**Short problem 1:** For each statement below, decide whether the iris tutorial supports it. Answer yes or no, and quote the deciding words of the tutorial. (a) The code example sets aside 30% of the samples for testing. (b) Loading the csv file with pandas puts the features and targets directly into two separate numpy arrays. (c) The first group of samples is used to test the classifier.
**Short problem 2:** According to the iris tutorial, why is the algorithm given training data? Answer in one to three sentences.
**Short problem 3:** In the iris tutorial, rewrite the paragraph beginning "Next, we'll randomly divide" as a short list that keeps its main facts.

The csv file for the iris data can be found here. There are many ways to load data from a csv file, but one handy way is to use the read_csv function from the Pandas library:

import pandas as pd
url = "https://byui-cs.github.io/cs450-course/week01/iris.data"
data = pd.read_csv(url)

Split the Data

Next, we'll randomly divide all of the samples into two groups. The first group will consist of our training data, or the samples we'll use to train our classifier. The second group will consist of our test data, the data we'll use to test our classifier.

There are many ways to do this, but if have our features (sepal and petal measurements) and targets (species names) in separate arrays, we can use the train_test_split function of the sklearn library to do this for us:

Note, that if you use pandas to load the csv file, you'll have the data in a single pandas Data Frame. At some point you'll need to split that data frame into two numpy arrays, one containing the features, and the other containing the targets.

Take a look at the Indexing and Selecting Data page in the Pandas user guide for more details and splitting the data, and the to_numpy function for converting to a numpy array.

Not that you can make this transformation before dividing the data into test and training sets, (passing two numpy arrays to the train_test_split function and getting two sets of arrays back, or you can pass the data frame to test_train_split, and then split the test and training data each into their feature and target components.

The following examples assume you've split the data into features and targets before passing it to test_train_split.

from sklearn.model_selection import train_test_split

# features = ... select the feature columns from the data frame
# targets = ... select the target column from the data frame

# Randomize and split the samples into two groups. 
# 30% of the samples will be used for testing.
# The other 70% will be used for training.
train_data, test_data, train_targets, test_targets = train_test_split(features, targets, test_size=.3)

You could also use python's built in libraries to randomly shuffle the data, and then use array slicing to split the data into test and training subsets. However if you do, make sure you do it in such a way that you still know which species goes with each set of measurements.

Train the Classifier

By providing the algorithm with training data, we allow it to create relationships between the features of a sample and its class. In the case of the Iris data set, we're training our algorithm on how a given set of sepal and petal measurements correlate to the flower's species.

**Information shown:**
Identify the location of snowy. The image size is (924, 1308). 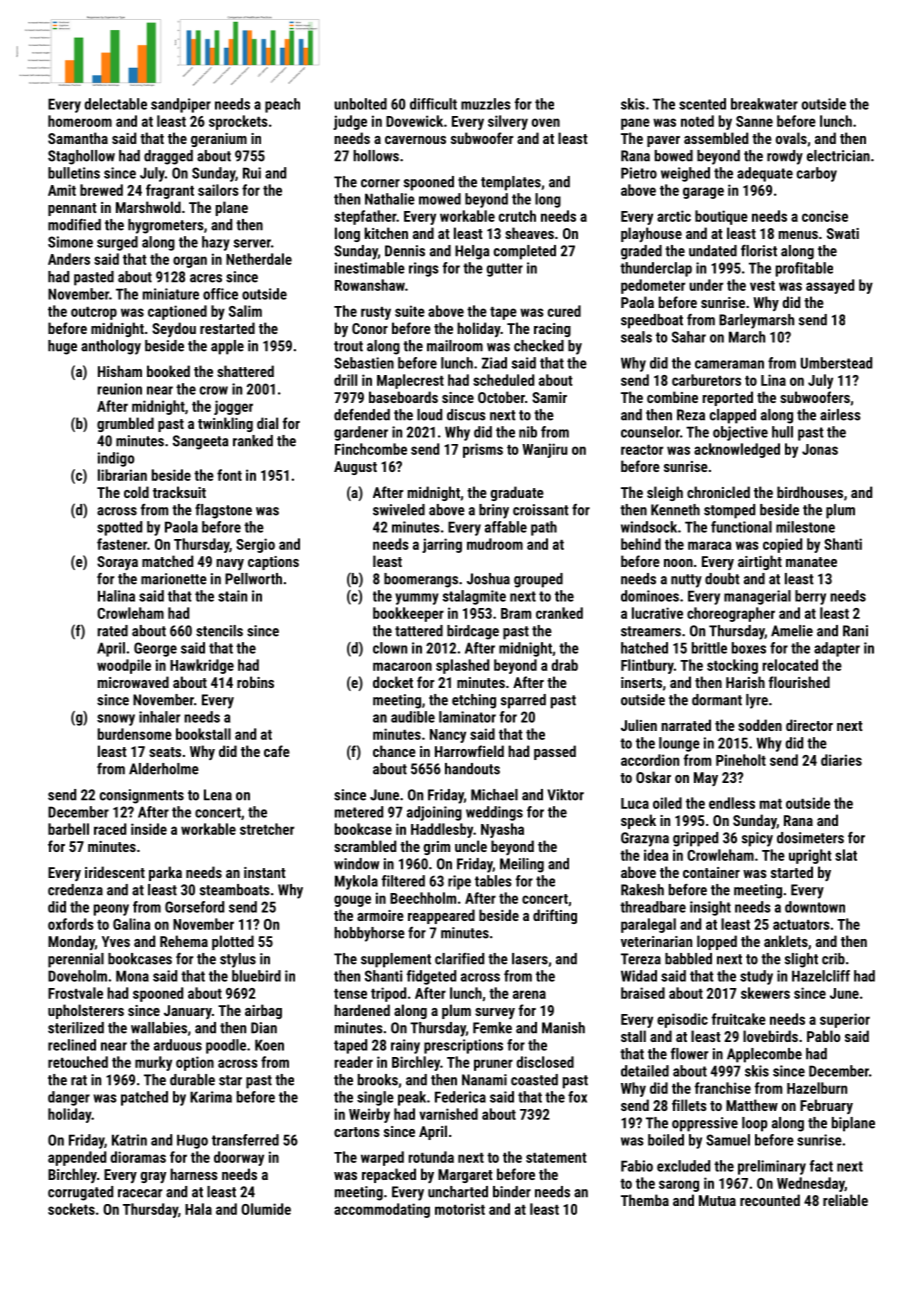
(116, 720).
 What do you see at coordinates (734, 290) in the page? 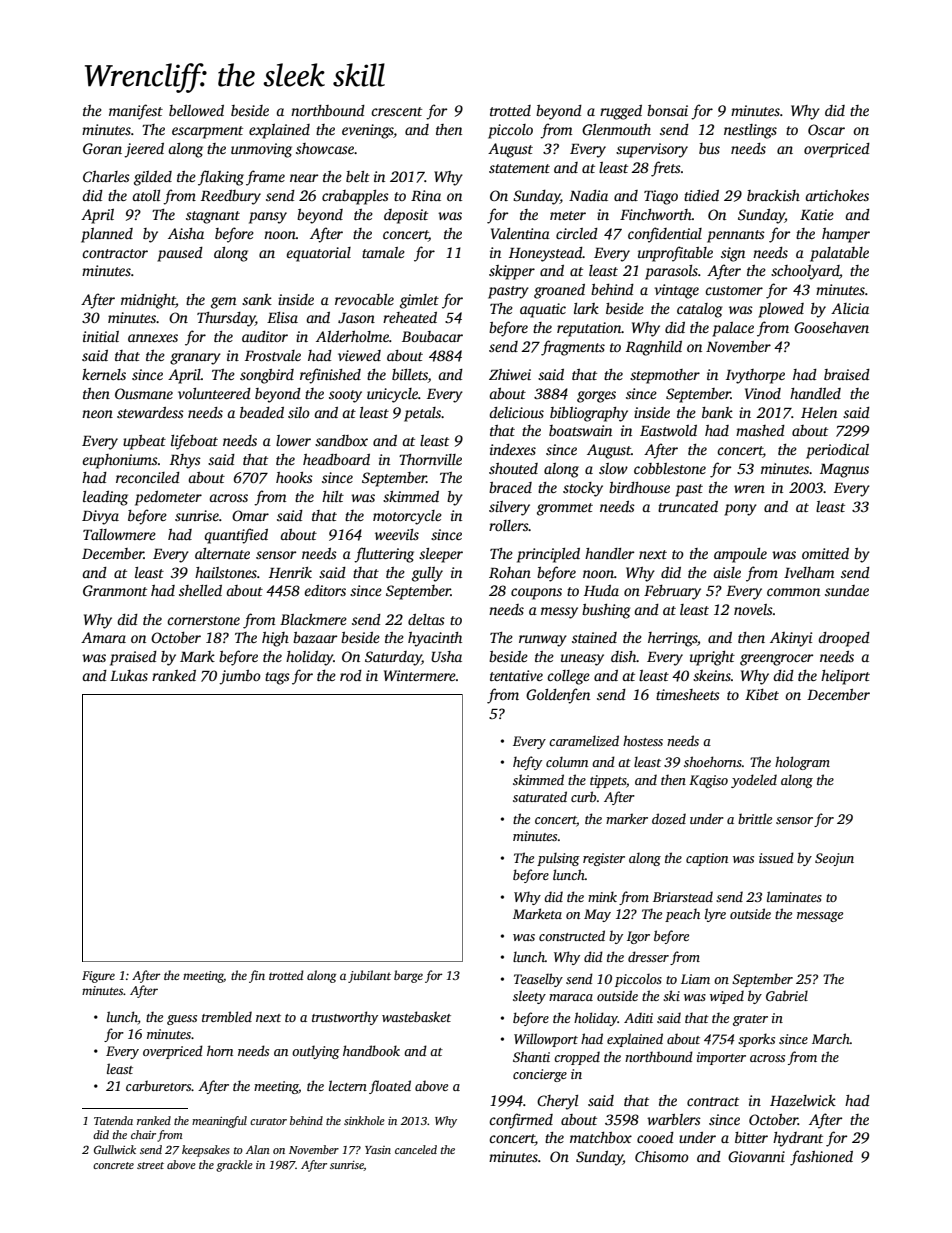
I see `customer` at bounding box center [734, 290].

**Full output 1:**
(a) Yes: "# 30% of the samples will be used for testing."
(b) No: "you'll have the data in a single pandas Data Frame."
(c) No: "The first group will consist of our training data, or the samples we'll use to train our classifier."

**Full output 2:** Training data allows the algorithm to create relationships between the features of a sample and its class. For the Iris data set, this means training it on how a given set of sepal and petal measurements correlates to the flower's species.

**Full output 3:**
- Randomly divide all of the samples into two groups.
- First group: training data, used to train the classifier.
- Second group: test data, used to test the classifier.